SEGURANÇA PÚBLICA

PF e Exército investigam esquema de venda ilegal de armas envolvendo servidores públicos

Operação Fogo Amigo II mira organização criminosa que atuava em quatro estados do Nordeste e envolve servidores afastados.

Publicado em 28/01/2026 às 18:21
Imagem ilustrativa gerada por inteligência artificial Nano Banana (Google Imagen)

A Polícia Federal deflagrou, na manhã desta terça-feira (27), a Operação Fogo Amigo II, que tem como alvo uma organização criminosa especializada na venda ilegal de armas e munições nos estados da Bahia, Pernambuco, Sergipe e Alagoas.

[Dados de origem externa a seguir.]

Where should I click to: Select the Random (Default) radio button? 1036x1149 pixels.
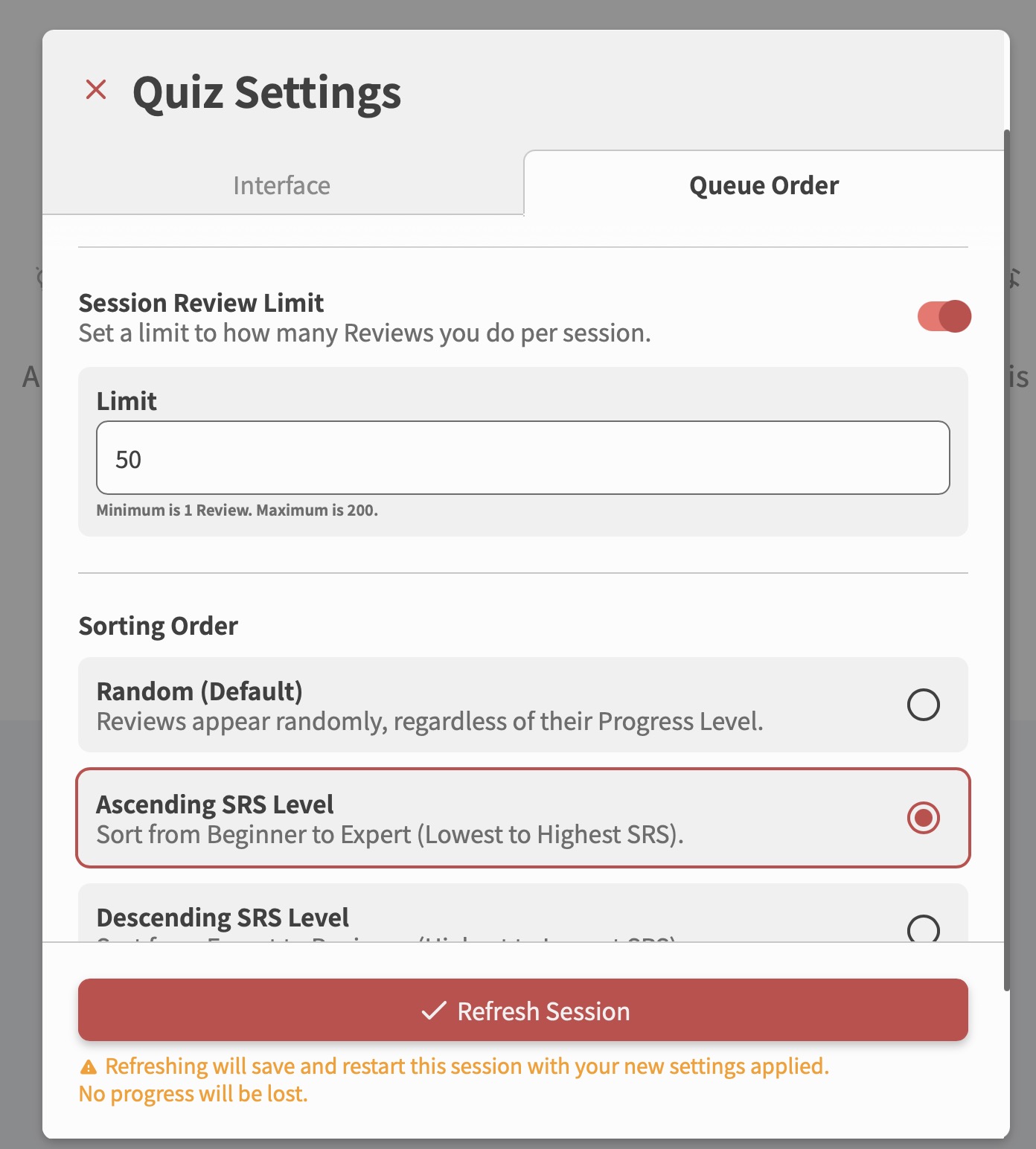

Durante a ação, foram cumpridos nove mandados de busca e apreensão. A Justiça determinou ainda o sequestro de bens e o bloqueio de valores dos investigados até o limite de R$ 10 milhões, além da suspensão das atividades econômicas de duas lojas suspeitas de comercializar material bélico de forma irregular.

A investigação alcançou servidores públicos suspeitos de participação no esquema, que foram afastados de suas funções por decisão judicial.

A operação é realizada em força-tarefa com o Ministério Público da Bahia e conta com o apoio do Exército Brasileiro, das Corregedorias das Polícias Militares da Bahia e de Pernambuco, da Cipe-Caatinga (PMBA) e do Batalhão Especializado de Policiamento do Interior (BEPI/PMPE).

Os investigados poderão responder por crimes de organização criminosa, comercialização ilegal de armas e munições, lavagem de dinheiro e falsidade ideológica.

Operação Fogo Amigo

Em abril de 2024, a Polícia Federal deflagrou a primeira fase da Operação Fogo Amigo, focada em uma quadrilha formada por policiais militares, colecionadores de armas de fogo (CACs) e lojistas.

O grupo atuava na venda de armas e munições para facções criminosas que operam em Pernambuco, Bahia e Alagoas.

Na ocasião, agentes da PF cumpriram 20 mandados de prisão preventiva e 33 de busca e apreensão.

De acordo com a Polícia Federal, a quadrilha comercializava inclusive armas de uso restrito, como fuzis e espingardas calibre 12 semiautomáticas – armamentos frequentemente utilizados em assaltos a carros-fortes e bancos.

O inquérito aponta que a obtenção das armas ocorria por meio de informações falsas inseridas em sistemas de fiscalização. A investigação identificou ainda a venda de munições e acessórios por lojas sediadas em Juazeiro (BA), Petrolina (PE) e Arapiraca (AL).